Le Guin, ce n’est pas Barjavel !
Avant de retourner tout récemment à la librairie Mona Lisait, j’en gardais un souvenir très vif : l’idée que la femme slave entre deux âges qui tient cette librairie savait lire en vous vos goûts les plus pointus et vous conseiller exactement le livre que vous désiriez. J’en suis ressortie avec L’autre côté du rêve d’Ursula K. Le Guin, un best-seller de science-fiction paru dans les années 1970, revêtu d’une couverture légèrement ridicule, jaunie et abimée.
A priori, j’ai un penchant pour la science-fiction. Cependant, si j’ai volontiers relu La nuit des temps de Barjavel, je ne me fais aucune illusion quant à la qualité littéraire de Prisonniers du temps de Crichton (de la science-fiction médiévale!) ou de Mégalodon de Steve Alten (l’histoire d’un requin préhistorique qui refait surface). J’avais tout de même espoir que L’autre côté du rêve me transporte dans un autre univers, me dépayse et m’enchante. Or, je ne m’apprête pas exactement à encenser ce livre.
Les bases de l’intrigue avaient tout pour me charmer : George Orr, un jeune homme vivant dans les années 2000, est convaincu que ses rêves sont « effectifs », en ce sens que ceux-ci changent le cours du réel, de la manière la plus concrète.
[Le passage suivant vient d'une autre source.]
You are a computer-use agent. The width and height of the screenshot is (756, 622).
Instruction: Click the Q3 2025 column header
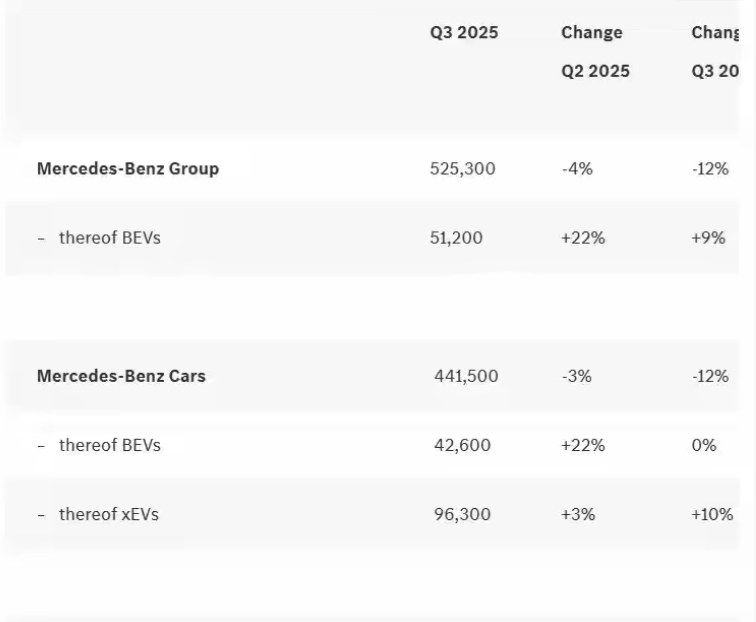(464, 32)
Il se rend compte qu’au réveil, des individus qui l’agacent ont disparu, qu’il possède des immeubles qui n’existaient que dans son imaginaire et ce constat le rend fou, au point qu’il se gave de drogues pour supprimer ses rêves. À force d’abuser des stupéfiants, il est coincé par les autorités gouvernementales alors qu’il est au bord de l’overdose. Il doit dès lors se plier à un « traitement psychiatrique volontaire » avec le Dr William Haber, sans quoi il sera confiné à un hôpital pour un « traitement psychiatrique obligatoire ». Au début, le psy qui lui est assigné croit qu’il a affaire à un simple schizophrène. Il le branche à un appareil qui détecte, analyse et amplifie les ondes cérébrales. L’homme de science découvre peu à peu que son patient est loin d’être fou et qu’il est possible de lui suggérer le contenu de ses rêves par hypnose… Haber peut donc changer le cours des choses à l’aide des rêves d’Orr !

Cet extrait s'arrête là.